Des loyers étant demeurés impayés, la SA d’HLM VIVEST a fait signifier à Monsieur [D] [X] et Madame [K] [P] épouse [X] un commandement de payer visant la clause résolutoire le 9 avril 2024.
Elle a ensuite fait assigner Monsieur [D] [X] et Madame [K] [P] épouse [X] en référé devant le juge des contentieux de la protection du Tribunal judiciaire de Metz par acte de commissaire de justice du 16 janvier 2025 pour obtenir, sous le bénéfice de l’exécution provisoire :
— le constat de l’acquisition des effets de la clause résolutoire,
— l’autorisation de faire procéder à l’expulsion de Monsieur [D] [X] et Madame [K] [P] épouse [X], avec l’assistance de la force publique et d’un serrurier,
— la condamnation solidaire de Monsieur [D] [X] et Madame [K] [P] épouse [X] au paiement, à titre provisionnel, de 3 484,49 euros au titre de l’arriéré locatif avec les intérêts au taux légal à compter du commandement de payer,
— la condamnation solidaire de Monsieur [D] [X] et Madame [K] [P] épouse [X] au paiement, à titre provisionnel, d’une indemnité mensuelle d’occupation de 689,53 euros,
— la condamnation solidaire de Monsieur [D] [X] et Madame [K] [P] épouse [X] aux dépens et à lui verser 500 euros en application de l’article 700 du code de procédure civile.

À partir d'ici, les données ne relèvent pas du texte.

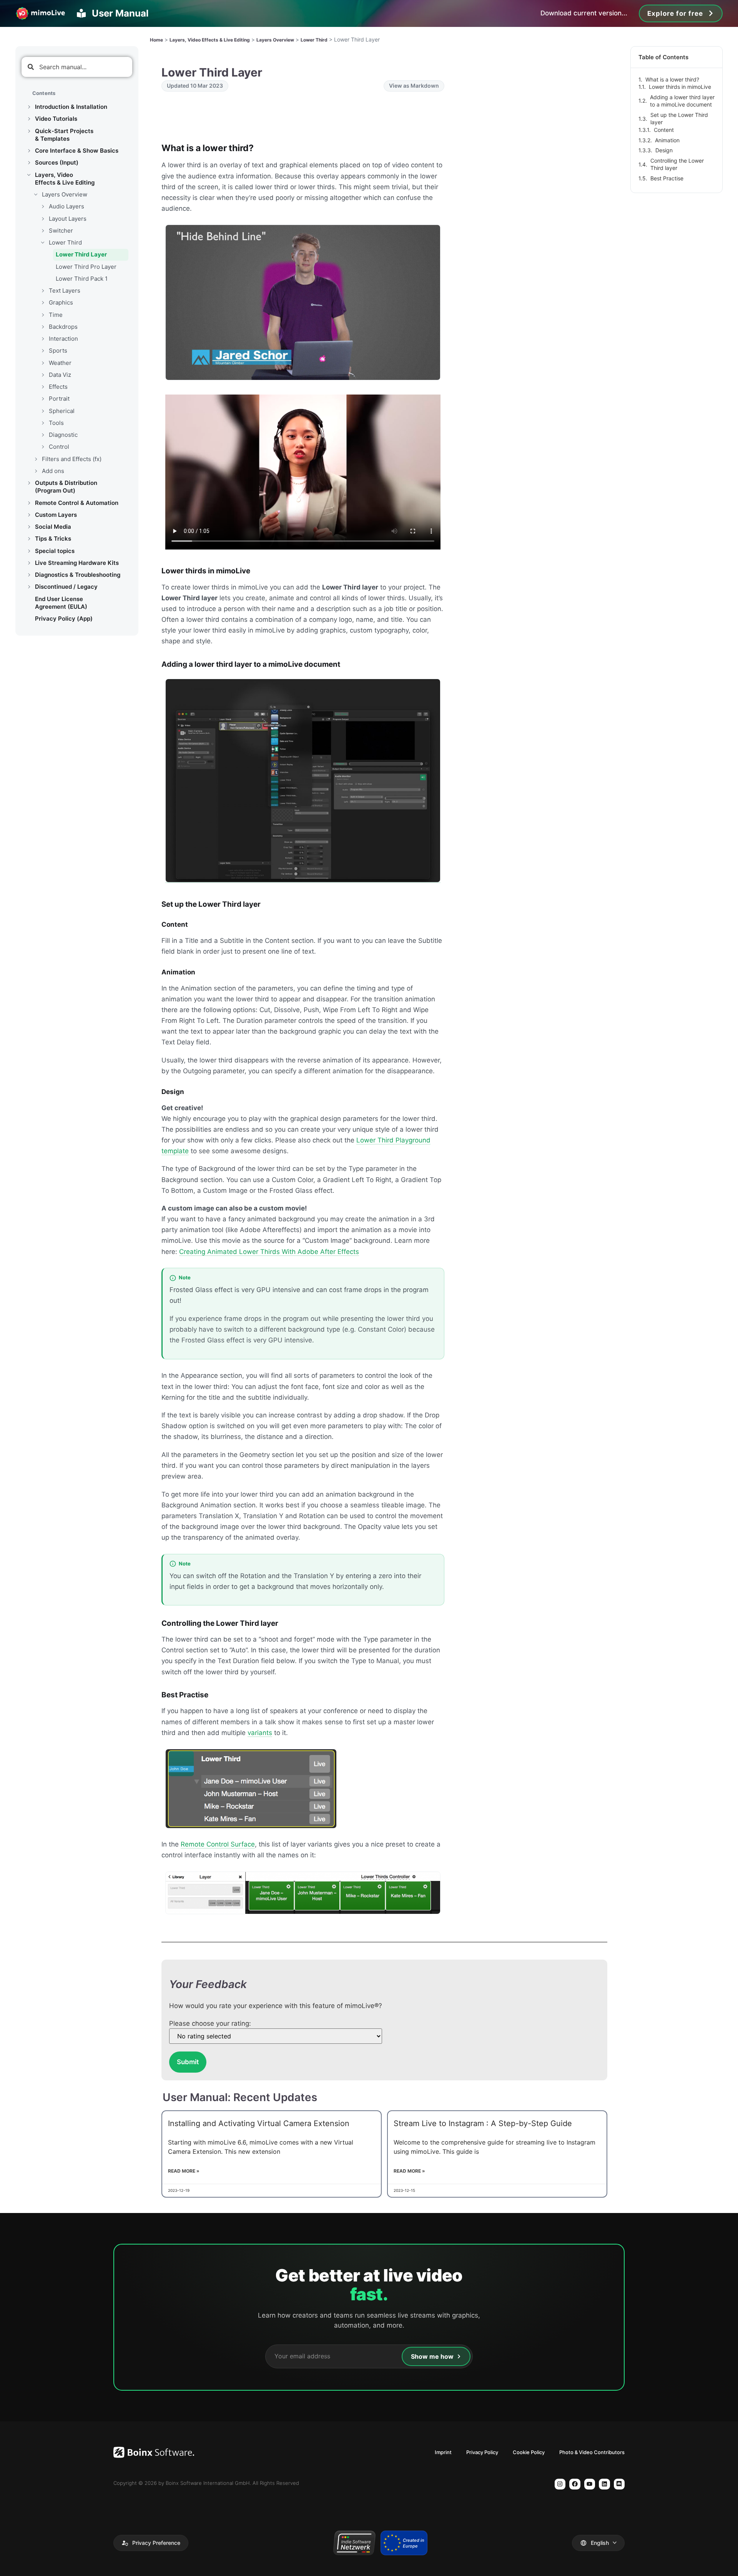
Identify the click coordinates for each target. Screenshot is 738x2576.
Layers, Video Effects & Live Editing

A l’audience du 22 mai 2025, la SA d’HLM VIVEST était représentée par Maître MORHANGE, avocat au barreau de Metz ; Monsieur [D] [X] a comparu en personne ; Madame [K] [P] épouse [X], bien que régulièrement assignée par acte de commissaire de justice signifié à domicile, n’a pas comparu et n’était pas représentée.
La SA d’HLM VIVEST, se reportant aux termes de son assignation, a maintenu ses demandes, précisant que la dette locative s’élevait désormais à 3 871,95 euros au 13 mai 2025 et que les locataires n’avaient pas justifié de la souscription d’une assurance contre les risques locatifs.
Monsieur [D] [X] a indiqué qu’il avait transmis son justificatif d’assurance et s’est engagé à le renvoyer pour le 30 juin 2025 au plus tard.
Il a sollicité une suspension des effets de la clause résolutoire et l’octroi de délais de paiement, proposant de verser 180 euros par mois en plus du loyer et des charges courants pour rembourser sa dette.
Il a indiqué que son épouse et lui étaient tous les deux employés, l’un en CDD et l’autre en CDI et qu’ils avaient trois enfants à charge.
Aucun diagnostic social et financier n’a été reçu au greffe avant l’audience.
Après débats, l’affaire a été mise en délibéré par mise à disposition au greffe au 24 juillet 2025.
En cours de délibéré, les époux [X] ont transmis un justificatif d’assurance contre les risques locatifs daté du 23 mai 2025 pour un contrat courant jusqu’au 28 février 2026.
MOTIFS DE LA DECISION
I. SUR LA RECEVABILITE :
Une copie de l’assignation a été notifiée à la Préfecture de Moselle par voie électronique le 20 janvier 2025, soit plus de six semaines avant l’audience, conformément aux dispositions de l’article 24 III de la loi n°89-462 du 06 juillet 1989.
Par ailleurs, la SA d’HLM VIVEST justifie avoir saisi la commission de coordination des actions de prévention des expulsions locatives par lettre recommandée avec avis de réception réceptionnée le 13 mars 2024, soit deux mois au moins avant la délivrance de l’assignation du 16 janvier 2025, conformément aux dispositions de l’article 24 II de la loi n°89-462 du 06 juillet 1989.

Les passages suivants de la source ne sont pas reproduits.